A Polícia Civil do Estado do Tocantins, por intermédio da Delegacia Especializada de Combate à Corrupção (DECOR), realizou na manhã de hoje o cumprimento de 14 mandados de busca e apreensão e 4 prisões temporárias no âmbito da Operação Ficha Limpa. A investigação foca na repressão a uma organização criminosa suspeita de fraudar certames licitatórios destinados à execução de obras de pavimentação asfáltica e reforma de prédios públicos municipais em diversas prefeituras do interior do estado.
O esquema contava com o direcionamento de editais de concorrência pública para beneficiar empresas de fachada controladas por testas de ferro de empresários locais da construção.
Estrutura Operacional e Desvios de Verba Identificados
| Órgão ou Obra Municipal | Valor Contratual Fraudado | Estimativa de Desvio |
|---|---|---|
| Pavimentação em Município 1 | R$ 3,2 milhões contratados | R$ 850 mil desviados |
| Reforma de Escola em Município 2 | R$ 1,8 milhão contratados | R$ 400 mil desviados |
| Obras de Saneamento no Interior | R$ 2,5 milhões contratados | R$ 600 mil em análise |
| Valores Totais Sob Auditoria | R$ 7,5 milhões investigados | R$ 1,85 milhão estimados |
Os investigados pagavam propinas para servidores municipais de engenharia que elaboravam orçamentos superfaturados e planilhas técnicas restritivas, inibindo a participação de construtoras concorrentes legítimas.
Fraude de Qualidade e Materiais Subfaturados
Além da fraude documental na disputa das licitações, a auditoria de engenharia realizada pela Polícia Civil com o apoio de peritos oficiais apontou que a qualidade do asfalto aplicado nas ruas era inferior à exigida no projeto executivo contratado pelas prefeituras. O asfalto de baixa espessura sofria desgaste acelerado poucos meses após as obras, exigindo novas reformas e gerando novos gastos para o erário público.

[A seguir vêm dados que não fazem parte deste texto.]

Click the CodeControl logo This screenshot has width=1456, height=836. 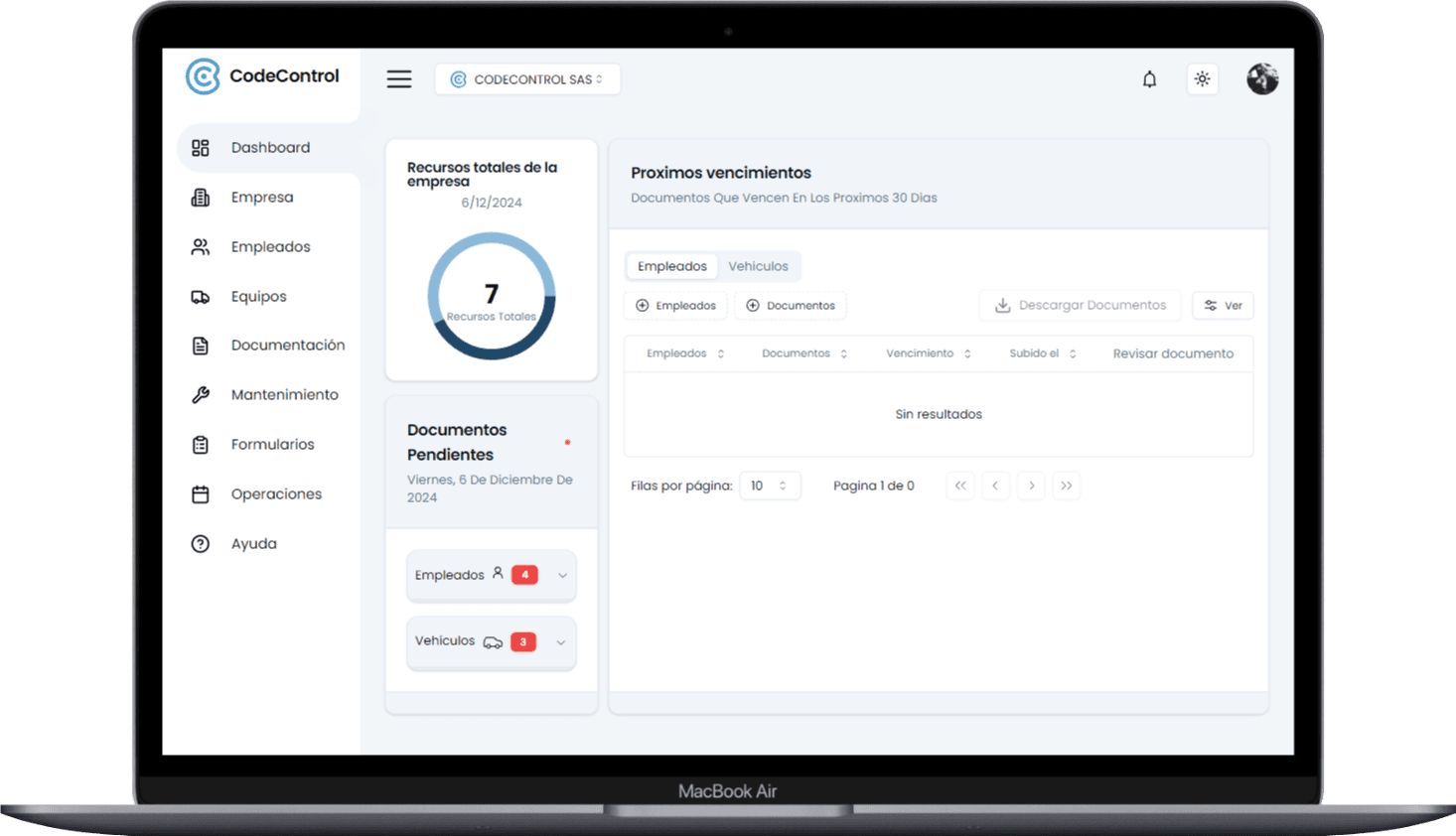pyautogui.click(x=262, y=76)
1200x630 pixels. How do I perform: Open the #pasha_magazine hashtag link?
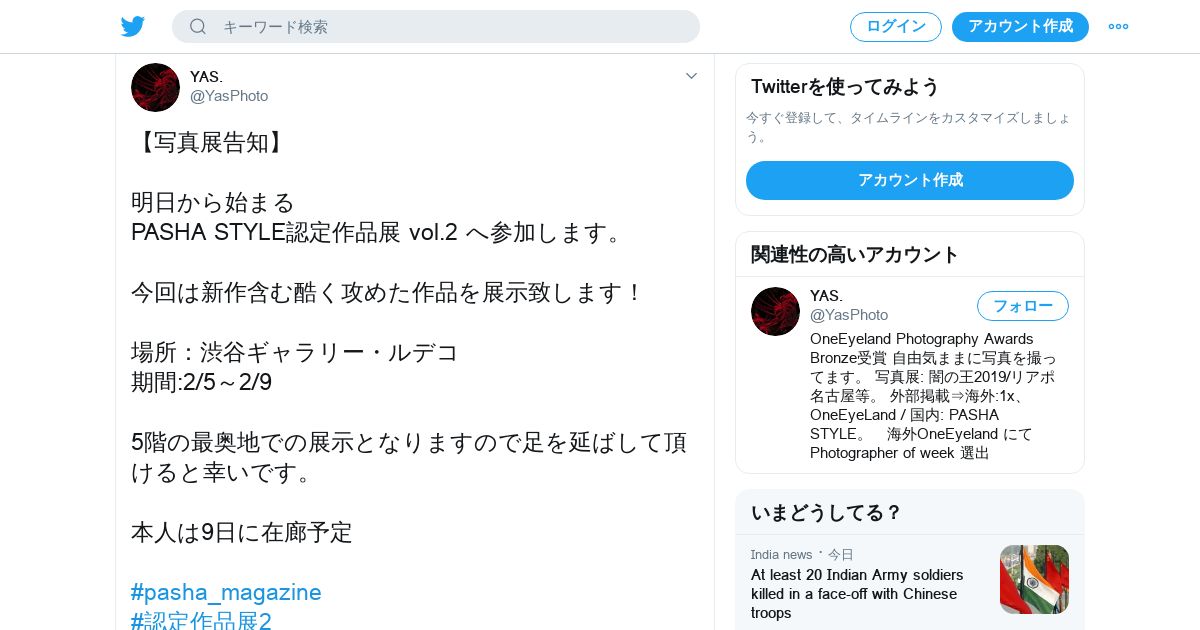click(x=226, y=592)
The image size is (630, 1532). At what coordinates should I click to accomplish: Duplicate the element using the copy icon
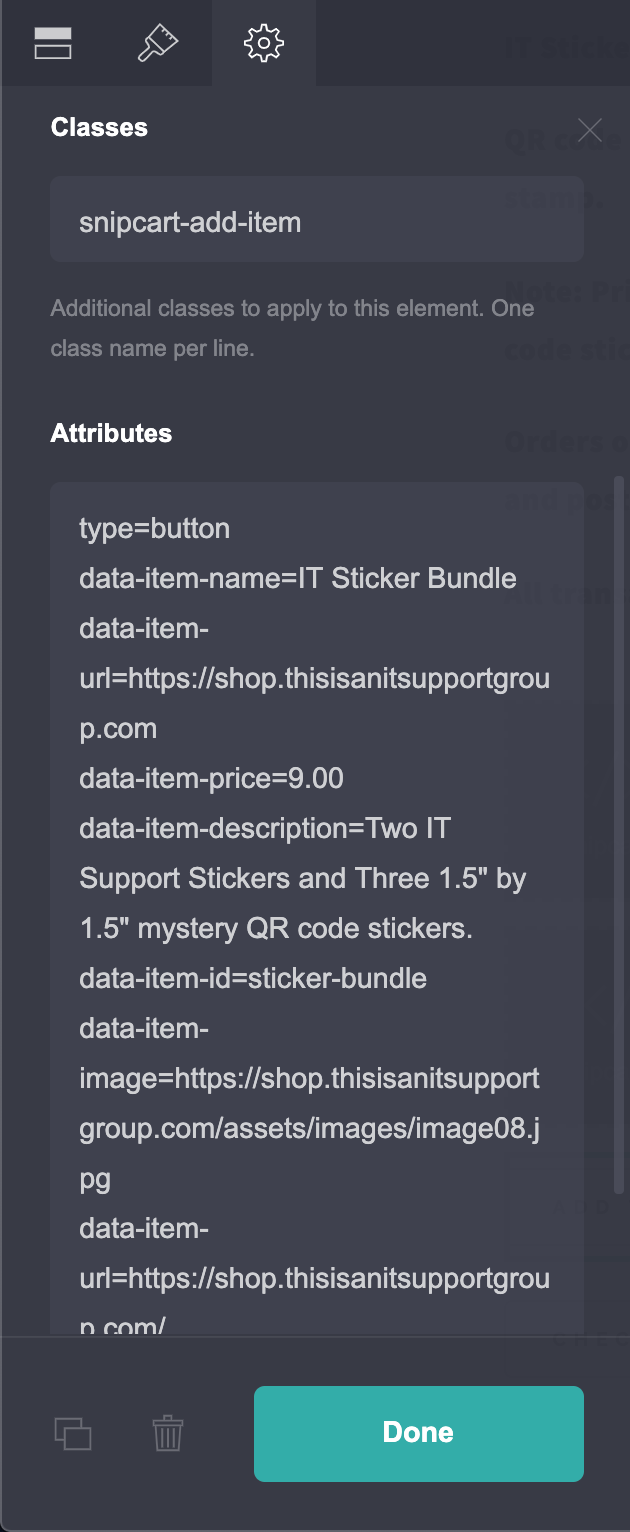73,1433
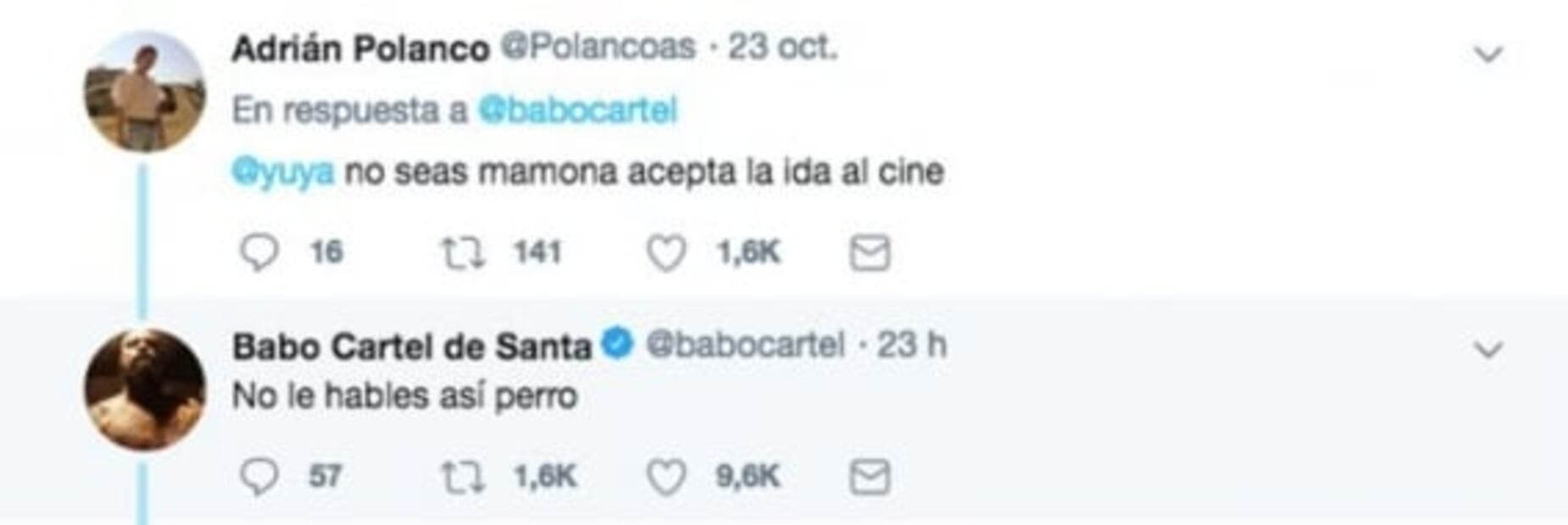Open the @yuya mention link
The width and height of the screenshot is (1568, 525).
[283, 173]
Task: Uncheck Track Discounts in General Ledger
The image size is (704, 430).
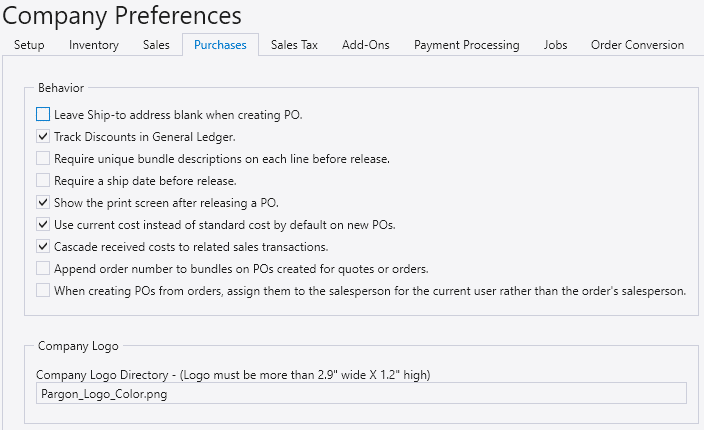Action: point(43,137)
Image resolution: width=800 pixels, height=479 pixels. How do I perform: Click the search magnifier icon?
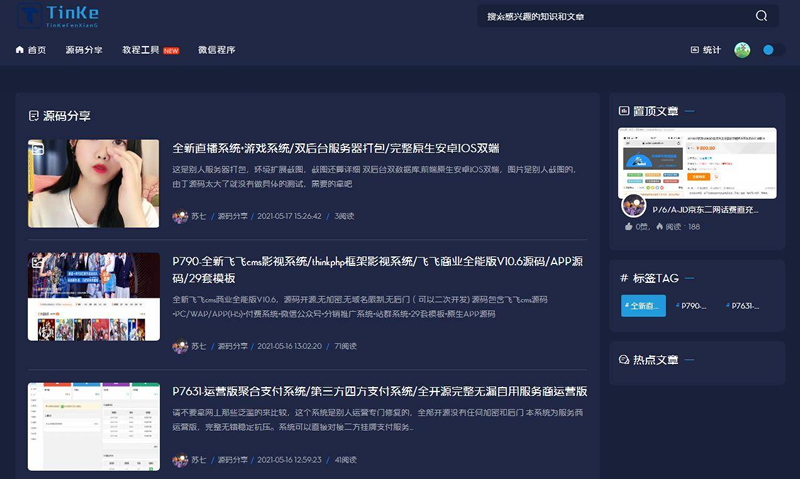pyautogui.click(x=761, y=16)
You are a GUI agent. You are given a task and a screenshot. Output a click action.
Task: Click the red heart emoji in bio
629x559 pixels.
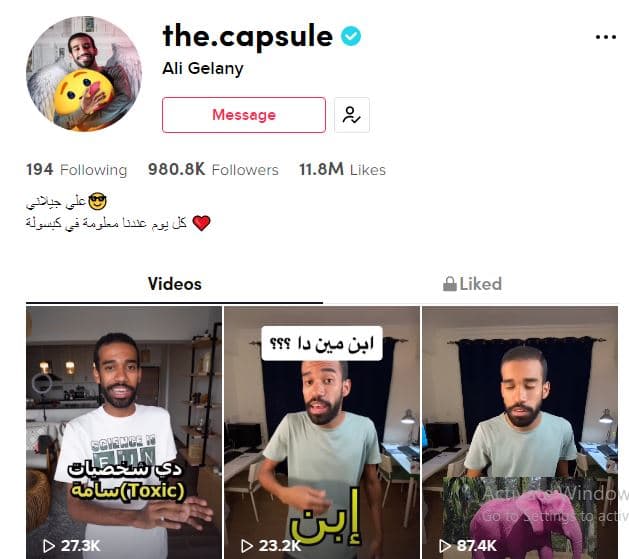pos(201,223)
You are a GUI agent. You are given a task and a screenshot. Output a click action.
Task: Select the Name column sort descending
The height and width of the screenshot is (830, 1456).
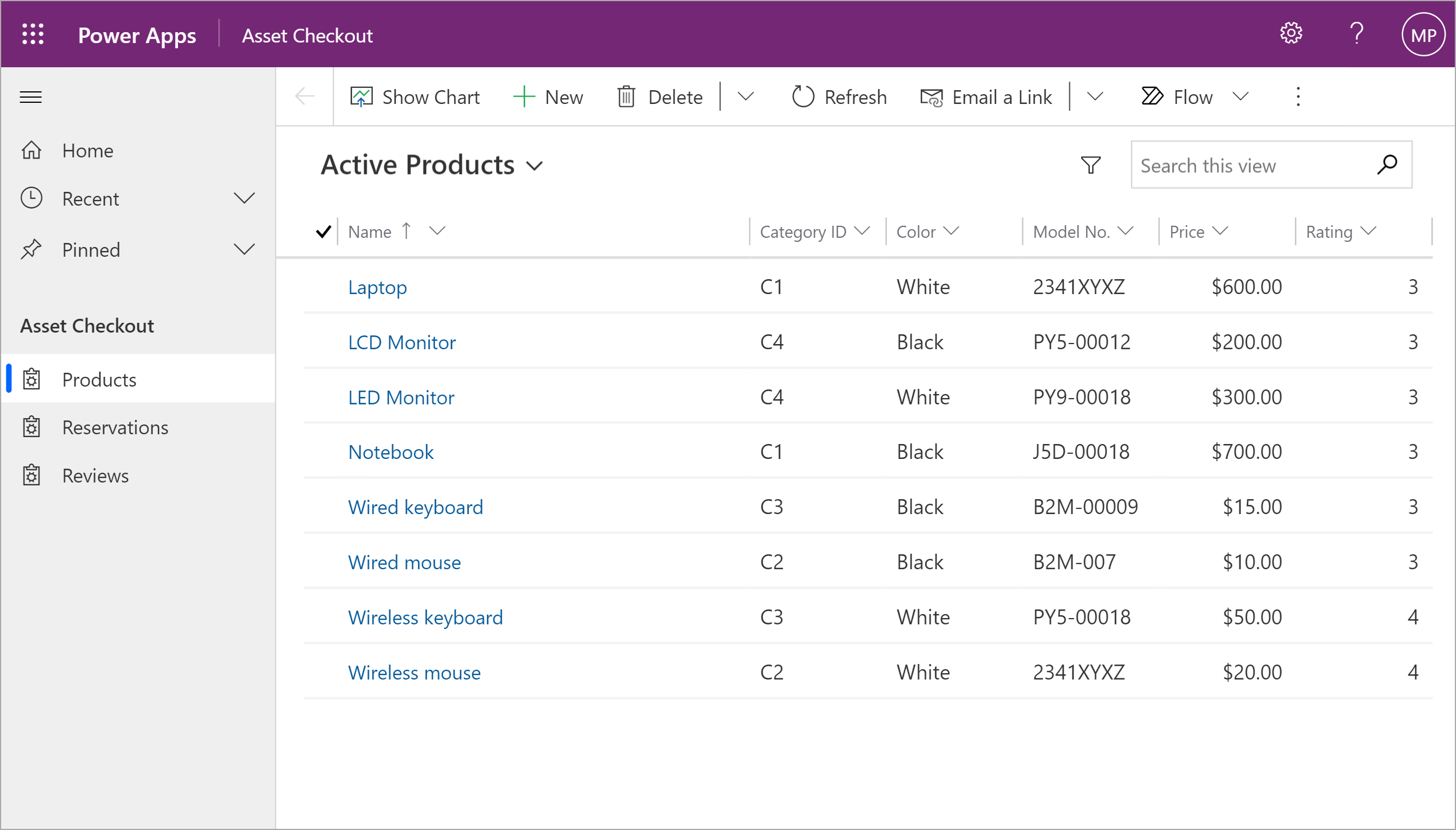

"A fraude nas licitações gera um duplo prejuízo: desvia o dinheiro público direto e entrega uma infraestrutura precária à população", afirmou o delegado responsável pelas investigações criminais de corrupção.
Rastreamento de Contas e Fase De Inquérito
A Polícia Civil do Tocantins obteve judicialmente a quebra do sigilo fiscal e bancário das construtoras envolvidas e de seus proprietários ocultos. O inquérito policial continuará com a análise do material coletado nas buscas em Palmas, Gurupi e Araguaína, visando consolidar as denúncias por peculato, formação de cartel em obras públicas, fraude licitatória e lavagem de capitais.